2 of 8 people found the following review helpful
on 1 July 2013
I listened to No 25, Mozart's "Emperor", but there was little of that in either the performance or the recording. I had to relisten to the opening bars of the first movement several times from the beginning of the piano's entry, in order to ascertain that Gulda actually mis-hits the piano keys a couple of times thereby completely spoiling the grand start to this concerto with smudged notes...after that one can never feel in safe hands with this pianist! Added to that there appears to be some mistuning in the piano itself that comes through quite distinctly further on. Then there is the total emasculation of the orchestral accompanying both in the strings, which are never allowed to sing along or support the piano (lest they distract from the USP of the aged and clearly "past it" Gulda in a commercial comeback for DG) which is a tragedy as, HEAR ME O GOD, these are the strings of the Vienna Phil.; and also the instrumental playing which is extremely weak, lifeless. The poor oboist and flautist in the last movement seemed out of it as if they had just finished a concert of two Bruckner or Mahler symphonies. What was wrong with Abbado? Aside from that his conducting is just slow and unimaginative, the interplay or conversation between piano and orchestra uninspired and wooden. This is one of the worst mozart concerto recordings I have ever heard and expect Liberace at the London Palladium could have provided a more professional performance than this? The whole project smacks of under preparation and a cavalier approach. Great musicians (I am referring to the orchestra NOT the soloist or conductor who deserve to be crucified after this) reduced to this levelnof playing? Pathetic, and I blame the conductor entirely, though both Gunter Hermanns and Rainer Brock for DG must have set it up.

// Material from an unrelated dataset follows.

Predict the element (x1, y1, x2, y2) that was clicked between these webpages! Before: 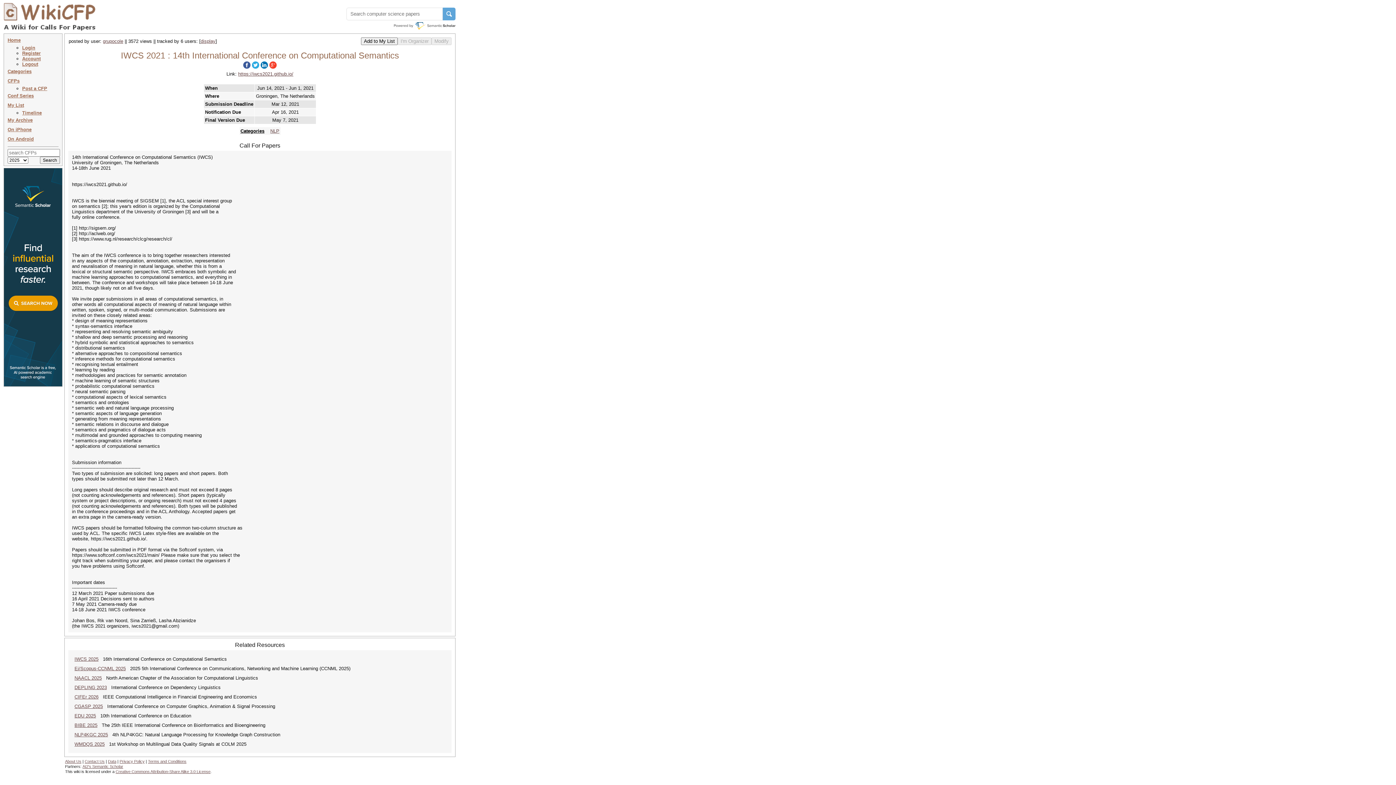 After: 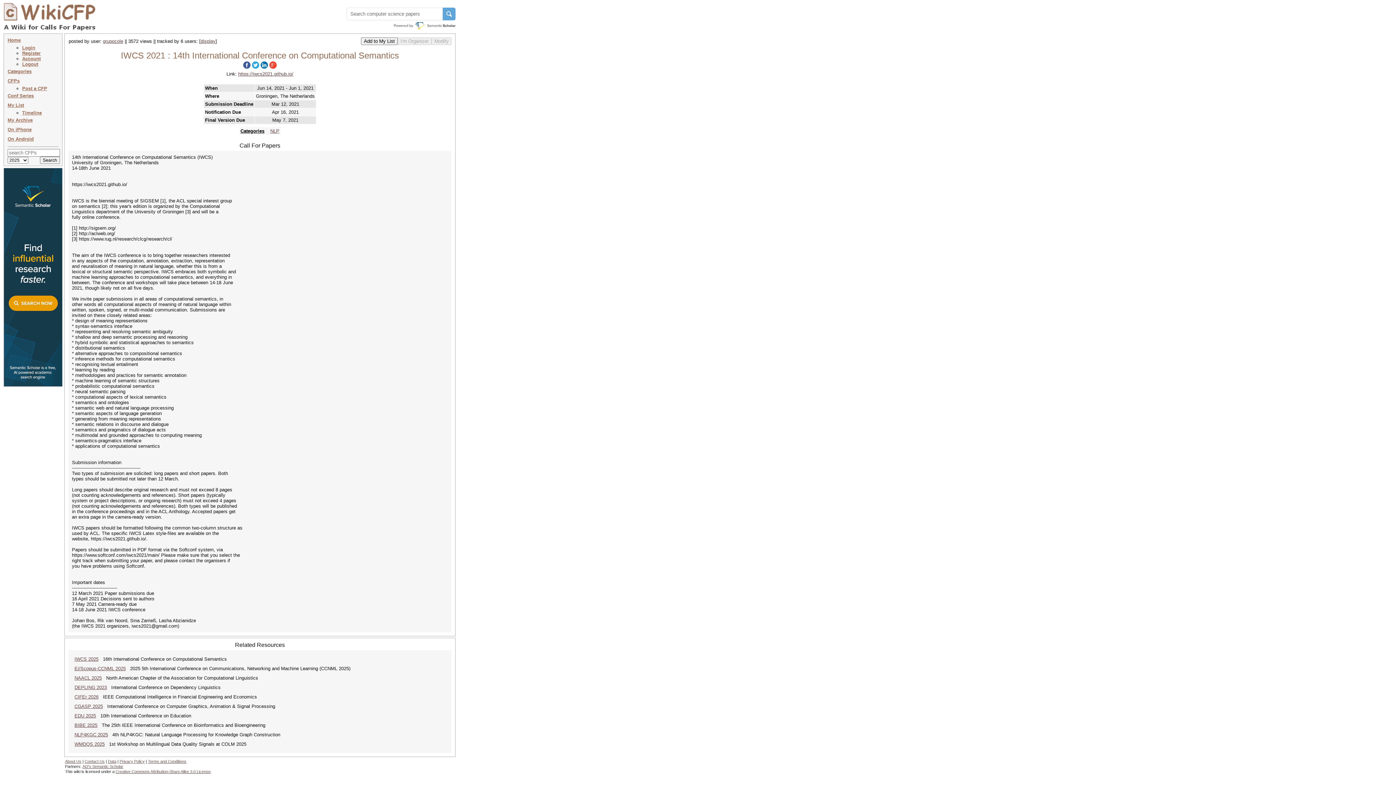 Action: label: https://iwcs2021.github.io/ bbox: (238, 71, 293, 76)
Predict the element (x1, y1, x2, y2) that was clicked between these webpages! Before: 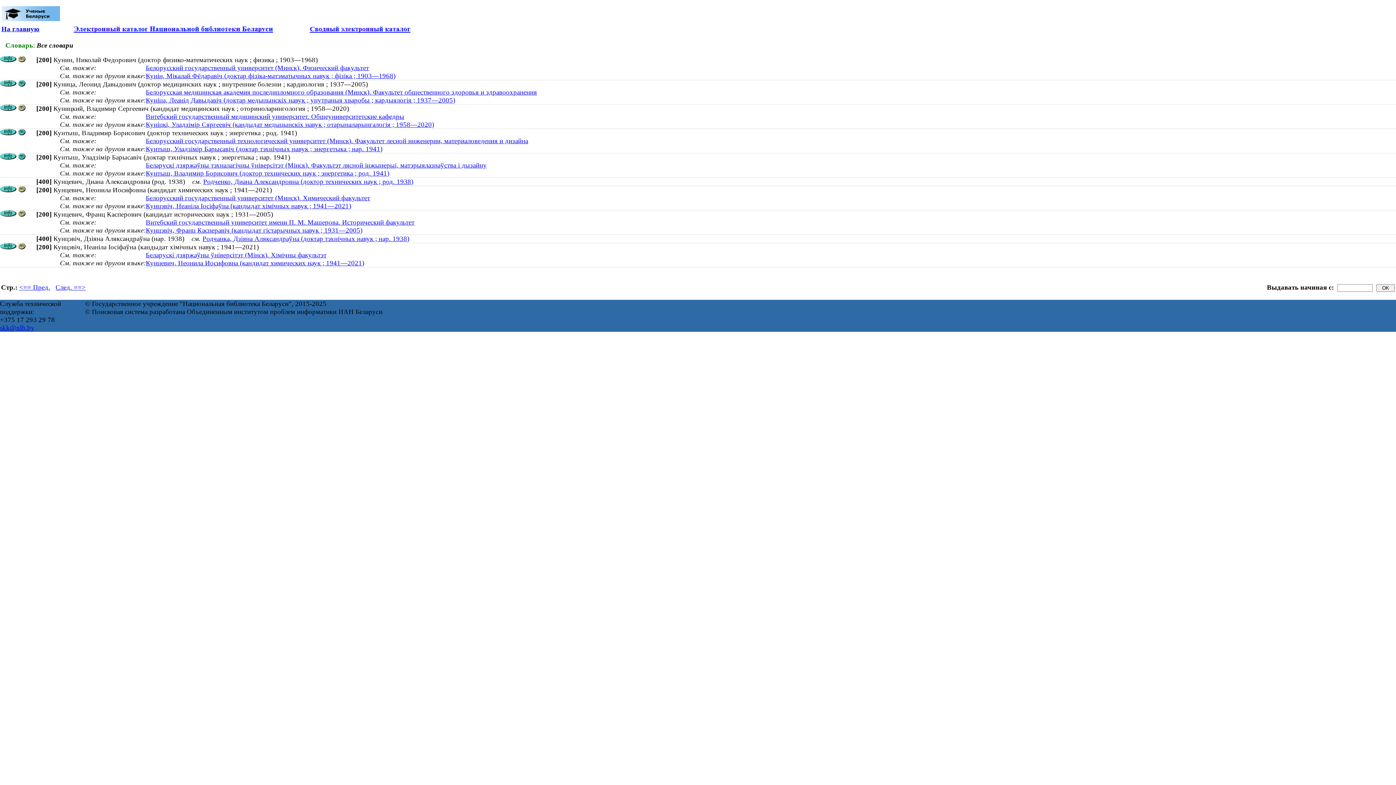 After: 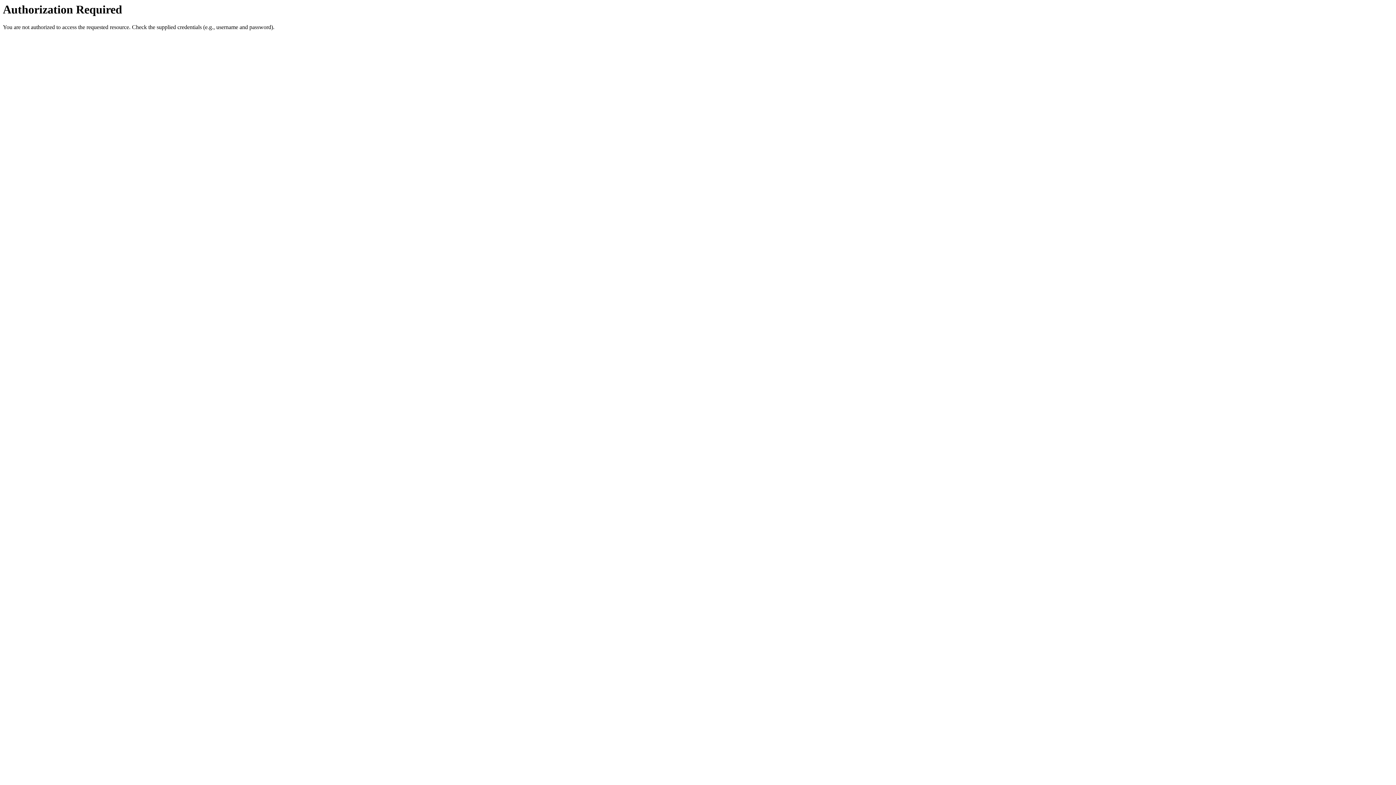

In the catalogue of recordings of 25 this does not amount to much and certainly not anybody's first choice...or last choice for that matter!
For scintillating keyboard virtuosity and technically superior performances with great well balanced sound go to Anda and his Mozarteum colleagues on a single Eloquence CD, or a late recording by Michelangeli live with Cord Garben with effective beautiful support from his Hamburg partners in a pianistically rock solid but totally joyous performance. Ironically, both too are on the DG label. The Michelangeli/Garben is the best 25 I have heard but coupled with a take it or leave it No 20 which still nevertheless holds its own against Gulda's.
There is also a new disc featuring the eminent pianist Paul Badura-Skoda in a performance of 25 from 1979 recorded by Austrian Radio, it is quite good, with the selfsame VPO in somewhat more robust form during a Viennese festival. Festive it is. This is what Mozart and good music making are all about. Delightful.
My advice, if you are cherry picking a collection of Mozart piano concertos give this Gulda/Abbado set a MISS.